**REQUIRED ACTION:** Only the lines below starting at the one containing "The width and height of the screenshot is (1024, 575)." and ending at the one containing "Task: Show matching CPEs for windows_8.1" belong in the answer, each copied exactly.

☆ ☆ ☆ ☆ ☆

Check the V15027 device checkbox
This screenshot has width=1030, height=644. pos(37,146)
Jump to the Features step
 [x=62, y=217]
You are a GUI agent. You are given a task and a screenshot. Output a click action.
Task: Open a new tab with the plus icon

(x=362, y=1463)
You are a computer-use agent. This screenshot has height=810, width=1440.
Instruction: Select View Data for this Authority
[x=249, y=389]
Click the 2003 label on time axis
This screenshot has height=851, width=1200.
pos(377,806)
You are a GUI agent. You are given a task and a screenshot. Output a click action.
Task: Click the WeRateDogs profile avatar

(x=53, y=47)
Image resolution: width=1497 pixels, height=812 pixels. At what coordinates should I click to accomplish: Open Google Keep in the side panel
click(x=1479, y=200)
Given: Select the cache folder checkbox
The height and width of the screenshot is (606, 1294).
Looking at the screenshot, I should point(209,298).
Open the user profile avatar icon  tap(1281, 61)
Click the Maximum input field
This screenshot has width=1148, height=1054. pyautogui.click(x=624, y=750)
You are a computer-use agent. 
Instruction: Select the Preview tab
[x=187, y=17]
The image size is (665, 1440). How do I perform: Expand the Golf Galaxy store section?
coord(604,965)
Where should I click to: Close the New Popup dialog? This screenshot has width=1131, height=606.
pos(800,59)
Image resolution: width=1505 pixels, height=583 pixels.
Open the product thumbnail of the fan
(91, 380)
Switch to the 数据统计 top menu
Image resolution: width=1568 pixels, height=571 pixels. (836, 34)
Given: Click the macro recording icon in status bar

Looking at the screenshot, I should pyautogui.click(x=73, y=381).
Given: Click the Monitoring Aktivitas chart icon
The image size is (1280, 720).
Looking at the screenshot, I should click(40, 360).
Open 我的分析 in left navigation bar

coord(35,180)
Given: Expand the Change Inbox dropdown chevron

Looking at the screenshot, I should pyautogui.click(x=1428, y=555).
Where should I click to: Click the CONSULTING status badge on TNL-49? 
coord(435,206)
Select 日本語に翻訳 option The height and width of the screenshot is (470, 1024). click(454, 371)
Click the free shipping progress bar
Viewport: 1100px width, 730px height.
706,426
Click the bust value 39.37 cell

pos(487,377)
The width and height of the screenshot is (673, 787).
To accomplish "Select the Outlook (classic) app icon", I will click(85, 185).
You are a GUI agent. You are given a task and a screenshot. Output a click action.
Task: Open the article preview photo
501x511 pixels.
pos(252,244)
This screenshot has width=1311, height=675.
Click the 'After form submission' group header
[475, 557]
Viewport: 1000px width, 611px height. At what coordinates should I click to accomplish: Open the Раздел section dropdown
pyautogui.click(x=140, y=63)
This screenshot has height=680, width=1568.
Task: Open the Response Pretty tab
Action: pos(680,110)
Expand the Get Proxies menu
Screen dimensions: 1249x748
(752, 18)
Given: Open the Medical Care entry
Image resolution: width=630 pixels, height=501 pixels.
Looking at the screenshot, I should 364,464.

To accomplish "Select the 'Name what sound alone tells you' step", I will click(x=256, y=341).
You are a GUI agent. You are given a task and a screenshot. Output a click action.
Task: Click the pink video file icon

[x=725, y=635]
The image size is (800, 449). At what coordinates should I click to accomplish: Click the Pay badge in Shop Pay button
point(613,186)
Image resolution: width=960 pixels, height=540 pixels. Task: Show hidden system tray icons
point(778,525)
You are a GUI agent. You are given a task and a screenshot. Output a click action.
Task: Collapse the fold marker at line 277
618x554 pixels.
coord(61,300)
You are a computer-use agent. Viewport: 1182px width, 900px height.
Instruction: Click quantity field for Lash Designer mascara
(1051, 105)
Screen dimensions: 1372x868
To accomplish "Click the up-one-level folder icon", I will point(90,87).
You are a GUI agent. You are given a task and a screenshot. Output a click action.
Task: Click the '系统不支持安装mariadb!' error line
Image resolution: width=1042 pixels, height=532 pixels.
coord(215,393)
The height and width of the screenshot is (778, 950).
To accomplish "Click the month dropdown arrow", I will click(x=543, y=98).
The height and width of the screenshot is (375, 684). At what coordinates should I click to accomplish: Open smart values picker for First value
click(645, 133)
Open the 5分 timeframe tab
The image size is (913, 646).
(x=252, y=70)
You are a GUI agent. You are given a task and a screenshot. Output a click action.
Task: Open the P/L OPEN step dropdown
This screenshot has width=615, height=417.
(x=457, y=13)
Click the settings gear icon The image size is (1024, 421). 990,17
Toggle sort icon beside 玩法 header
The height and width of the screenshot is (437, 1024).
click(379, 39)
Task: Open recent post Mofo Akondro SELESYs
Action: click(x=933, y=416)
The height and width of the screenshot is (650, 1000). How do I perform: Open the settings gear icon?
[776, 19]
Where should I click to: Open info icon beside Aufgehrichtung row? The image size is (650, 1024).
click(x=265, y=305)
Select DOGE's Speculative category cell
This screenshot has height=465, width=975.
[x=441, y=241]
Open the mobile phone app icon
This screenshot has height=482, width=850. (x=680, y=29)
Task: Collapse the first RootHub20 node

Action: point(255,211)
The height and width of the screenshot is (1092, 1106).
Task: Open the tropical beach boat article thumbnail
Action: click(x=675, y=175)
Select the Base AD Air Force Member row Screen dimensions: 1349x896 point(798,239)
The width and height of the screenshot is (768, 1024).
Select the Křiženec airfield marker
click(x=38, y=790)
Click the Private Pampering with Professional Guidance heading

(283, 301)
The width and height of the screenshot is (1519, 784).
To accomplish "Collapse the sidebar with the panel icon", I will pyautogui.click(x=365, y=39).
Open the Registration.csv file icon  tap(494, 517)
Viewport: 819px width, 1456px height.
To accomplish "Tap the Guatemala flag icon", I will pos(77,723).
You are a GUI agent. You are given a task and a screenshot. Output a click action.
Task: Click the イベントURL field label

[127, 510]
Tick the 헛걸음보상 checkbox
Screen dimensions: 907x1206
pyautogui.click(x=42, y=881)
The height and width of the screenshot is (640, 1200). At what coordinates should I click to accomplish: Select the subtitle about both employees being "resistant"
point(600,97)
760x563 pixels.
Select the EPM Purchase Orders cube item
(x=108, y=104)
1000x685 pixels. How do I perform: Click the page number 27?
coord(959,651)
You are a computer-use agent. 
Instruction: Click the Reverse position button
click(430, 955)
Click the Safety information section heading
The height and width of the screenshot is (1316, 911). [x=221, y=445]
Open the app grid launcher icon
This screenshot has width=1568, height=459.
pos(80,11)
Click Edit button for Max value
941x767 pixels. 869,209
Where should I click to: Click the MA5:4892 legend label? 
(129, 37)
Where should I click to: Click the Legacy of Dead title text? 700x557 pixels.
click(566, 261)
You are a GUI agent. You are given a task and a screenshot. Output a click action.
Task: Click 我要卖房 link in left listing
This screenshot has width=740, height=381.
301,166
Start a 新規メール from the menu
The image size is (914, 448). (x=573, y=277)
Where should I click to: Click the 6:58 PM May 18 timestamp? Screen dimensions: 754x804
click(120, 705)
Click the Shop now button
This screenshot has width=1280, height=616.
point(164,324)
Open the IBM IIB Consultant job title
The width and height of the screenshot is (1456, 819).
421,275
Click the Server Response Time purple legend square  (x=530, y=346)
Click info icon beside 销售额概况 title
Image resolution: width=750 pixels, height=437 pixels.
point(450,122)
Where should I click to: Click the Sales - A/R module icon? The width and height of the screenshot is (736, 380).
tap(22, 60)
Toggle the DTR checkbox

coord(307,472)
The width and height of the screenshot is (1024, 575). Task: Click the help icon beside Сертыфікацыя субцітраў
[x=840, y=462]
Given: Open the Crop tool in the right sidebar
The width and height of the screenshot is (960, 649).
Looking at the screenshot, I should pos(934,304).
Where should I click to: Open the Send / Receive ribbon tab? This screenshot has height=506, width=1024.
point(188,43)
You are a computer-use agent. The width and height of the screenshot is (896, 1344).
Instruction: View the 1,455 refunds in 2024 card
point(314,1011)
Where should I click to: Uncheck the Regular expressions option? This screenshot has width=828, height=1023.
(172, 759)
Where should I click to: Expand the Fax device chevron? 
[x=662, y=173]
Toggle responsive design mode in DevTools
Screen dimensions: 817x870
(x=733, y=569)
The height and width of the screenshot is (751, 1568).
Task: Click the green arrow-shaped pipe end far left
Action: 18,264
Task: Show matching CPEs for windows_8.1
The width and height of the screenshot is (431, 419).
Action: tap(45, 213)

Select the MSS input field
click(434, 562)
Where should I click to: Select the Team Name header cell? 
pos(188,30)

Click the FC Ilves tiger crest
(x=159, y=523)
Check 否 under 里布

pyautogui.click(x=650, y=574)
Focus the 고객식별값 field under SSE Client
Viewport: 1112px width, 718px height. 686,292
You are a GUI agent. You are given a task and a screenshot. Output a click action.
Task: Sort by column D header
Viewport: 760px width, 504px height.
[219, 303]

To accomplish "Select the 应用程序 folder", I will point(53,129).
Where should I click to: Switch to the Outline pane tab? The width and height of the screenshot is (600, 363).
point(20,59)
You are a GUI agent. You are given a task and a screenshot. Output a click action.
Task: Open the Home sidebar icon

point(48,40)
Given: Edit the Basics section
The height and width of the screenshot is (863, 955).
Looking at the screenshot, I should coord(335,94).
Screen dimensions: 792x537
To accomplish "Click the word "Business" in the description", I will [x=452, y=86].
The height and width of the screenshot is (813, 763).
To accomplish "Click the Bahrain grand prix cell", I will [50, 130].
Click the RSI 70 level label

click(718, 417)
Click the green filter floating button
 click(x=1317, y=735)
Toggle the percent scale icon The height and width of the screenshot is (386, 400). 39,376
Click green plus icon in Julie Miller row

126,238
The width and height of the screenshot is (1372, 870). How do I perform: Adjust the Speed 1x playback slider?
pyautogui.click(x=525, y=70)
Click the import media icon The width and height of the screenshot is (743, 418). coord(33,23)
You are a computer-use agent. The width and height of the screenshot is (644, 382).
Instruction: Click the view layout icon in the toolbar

☆ ☆ ☆ ☆ ☆

**RESULT FOR THIS EXERCISE:**
The width and height of the screenshot is (1024, 575). Task: Click the help icon beside Сертыфікацыя субцітраў
[x=840, y=462]
Given: Open the Crop tool in the right sidebar
The width and height of the screenshot is (960, 649).
Looking at the screenshot, I should pos(934,304).
Where should I click to: Open the Send / Receive ribbon tab? This screenshot has height=506, width=1024.
point(188,43)
You are a computer-use agent. The width and height of the screenshot is (896, 1344).
Instruction: View the 1,455 refunds in 2024 card
point(314,1011)
Where should I click to: Uncheck the Regular expressions option? This screenshot has width=828, height=1023.
(172, 759)
Where should I click to: Expand the Fax device chevron? 
[x=662, y=173]
Toggle responsive design mode in DevTools
Screen dimensions: 817x870
(x=733, y=569)
The height and width of the screenshot is (751, 1568).
Task: Click the green arrow-shaped pipe end far left
Action: 18,264
Task: Show matching CPEs for windows_8.1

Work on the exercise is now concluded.